Fundadores: Vitor Aleixo e Ricardo Tavares
Diretor: Vitor Aleixo
Chefe Redação: Ricardo Tavares
Ano: IX
Nº: 421

EDITORIAL: E agora? Voltar

«Nestas épocas não se pode cair outra vez no mesmo erro de receberem sempre os mesmos, não podemos voltar à velha história de quem tem dinheiro é que ganha com as crises. Os bancos, as grandes multinacionais, entre outros. Aliás é inconcebível a banca cobrar juros de créditos para apoio da revitalização à economia da Covid-19, quando foram estas instituições tão ajudadas pelos portugueses e que receberam milhões de impostos quando estavam em crise»

 

Entrámos na segunda fase de desconfinamento e, neste momento o comércio e a indústria começam a funcionar. A pouco e pouco as pessoas vão retomando a sua vida, com mais ou menos dificuldade. No entanto há uma questão que se impõe, depois de dois meses em que a economia parou e a circulação de dinheiro foi diminuta, pois a maioria do comércio encerrou. E agora? Como vamos fazer a nossa retoma? Como vai ser a vida do pequeno empresário, e do gestor de uma microempresa? Como vai ser o retomar da vida daqueles que ficaram sem emprego, ou dos que depois do layoff não vão voltar a trabalhar? Estas são perguntas importantes e que merecem uma resposta, até porque o lento retomar da economia vai necessitar de mais apoios, embora estes tenham que ser distribuídos equitativamente. Não interessa libertarmos 150 milhões de euros para a economia, e essa fatia ser distribuída por meia dúzia de grupos económicos. O que interessa é que o dinheiro injetado na economia chegue a todos, principalmente aos que mais precisam, aos mais pobres, às empresas que vivem do seu dia-a-dia. A redistribuição justa é mais importante que a quantidade de verbas a injetar para revitalizar a economia. E é também que entra o interior do país. Novamente! Onde mais uma vez os apoios tardam em chegar, aliás como jornalistas andamos diariamente na rua e ouvimos as queixas dos pequenos empresários, das pequenas empresas que entraram em layof, do restaurante da esquina que não pode abrir porque não tem dinheiro para os produtos de higiene que as novas leis exigem. É aqui que reside mais uma vez o problema, na distribuição justa das verbas, até no que concerne às regiões do país.

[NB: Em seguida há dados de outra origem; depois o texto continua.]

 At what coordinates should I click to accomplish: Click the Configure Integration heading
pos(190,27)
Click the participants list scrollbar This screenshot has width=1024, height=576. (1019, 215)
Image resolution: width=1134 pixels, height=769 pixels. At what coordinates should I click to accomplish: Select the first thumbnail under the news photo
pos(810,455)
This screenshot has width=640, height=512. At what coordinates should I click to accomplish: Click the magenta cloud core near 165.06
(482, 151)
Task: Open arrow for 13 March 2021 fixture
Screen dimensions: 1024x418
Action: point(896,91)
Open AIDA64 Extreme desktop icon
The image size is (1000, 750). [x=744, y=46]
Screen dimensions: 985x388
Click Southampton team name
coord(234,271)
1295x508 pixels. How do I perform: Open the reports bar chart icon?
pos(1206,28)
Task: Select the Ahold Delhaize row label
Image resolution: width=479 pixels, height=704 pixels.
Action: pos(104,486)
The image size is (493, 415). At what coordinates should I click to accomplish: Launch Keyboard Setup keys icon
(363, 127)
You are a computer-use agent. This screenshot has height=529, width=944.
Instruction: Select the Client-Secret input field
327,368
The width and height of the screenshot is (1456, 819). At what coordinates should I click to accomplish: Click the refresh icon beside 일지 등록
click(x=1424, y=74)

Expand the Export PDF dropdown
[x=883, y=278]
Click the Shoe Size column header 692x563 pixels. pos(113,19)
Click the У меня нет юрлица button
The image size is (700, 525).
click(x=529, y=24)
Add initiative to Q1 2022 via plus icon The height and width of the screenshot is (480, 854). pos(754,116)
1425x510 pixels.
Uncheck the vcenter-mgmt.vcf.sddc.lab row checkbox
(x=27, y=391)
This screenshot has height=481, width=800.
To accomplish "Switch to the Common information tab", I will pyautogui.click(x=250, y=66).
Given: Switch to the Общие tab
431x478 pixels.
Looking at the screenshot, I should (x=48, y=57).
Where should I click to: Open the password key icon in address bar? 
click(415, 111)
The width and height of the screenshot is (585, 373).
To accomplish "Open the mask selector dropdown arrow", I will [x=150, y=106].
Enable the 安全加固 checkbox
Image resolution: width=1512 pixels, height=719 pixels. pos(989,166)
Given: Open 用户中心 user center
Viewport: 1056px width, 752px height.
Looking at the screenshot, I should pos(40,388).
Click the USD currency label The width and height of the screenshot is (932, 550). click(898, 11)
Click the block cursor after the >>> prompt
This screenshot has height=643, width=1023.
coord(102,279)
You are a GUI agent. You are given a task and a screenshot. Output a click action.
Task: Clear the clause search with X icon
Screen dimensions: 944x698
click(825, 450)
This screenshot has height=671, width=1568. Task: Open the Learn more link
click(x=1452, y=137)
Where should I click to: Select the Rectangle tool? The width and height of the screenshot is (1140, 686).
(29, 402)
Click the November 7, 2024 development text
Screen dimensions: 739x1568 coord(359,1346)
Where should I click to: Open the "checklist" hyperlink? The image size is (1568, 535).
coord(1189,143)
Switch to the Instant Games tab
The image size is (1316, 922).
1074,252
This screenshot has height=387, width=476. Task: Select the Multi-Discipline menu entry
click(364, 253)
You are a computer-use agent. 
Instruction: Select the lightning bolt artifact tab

Nestas épocas não se pode cair outra vez no mesmo erro de receberem sempre os mesmos, não podemos voltar à velha história de quem tem dinheiro é que ganha com as crises. Os bancos, as grandes multinacionais, entre outros. Aliás é inconcebível a banca cobrar juros de créditos para apoio da revitalização à economia da Covid-19, quando foram estas instituições tão ajudadas pelos portugueses e que receberam milhões de impostos quando estavam em crise.

Enquanto a velha história não mudar continuaremos na mesma. Vamos esperar para ver, no entanto é importante que as pessoas voltem a ter confiança e consumam no comércio local, nos produtores locais, naquilo que é nosso. Será uma boa ajuda para revitalizarmos o nosso comércio e ajudarmos aquilo que é nosso!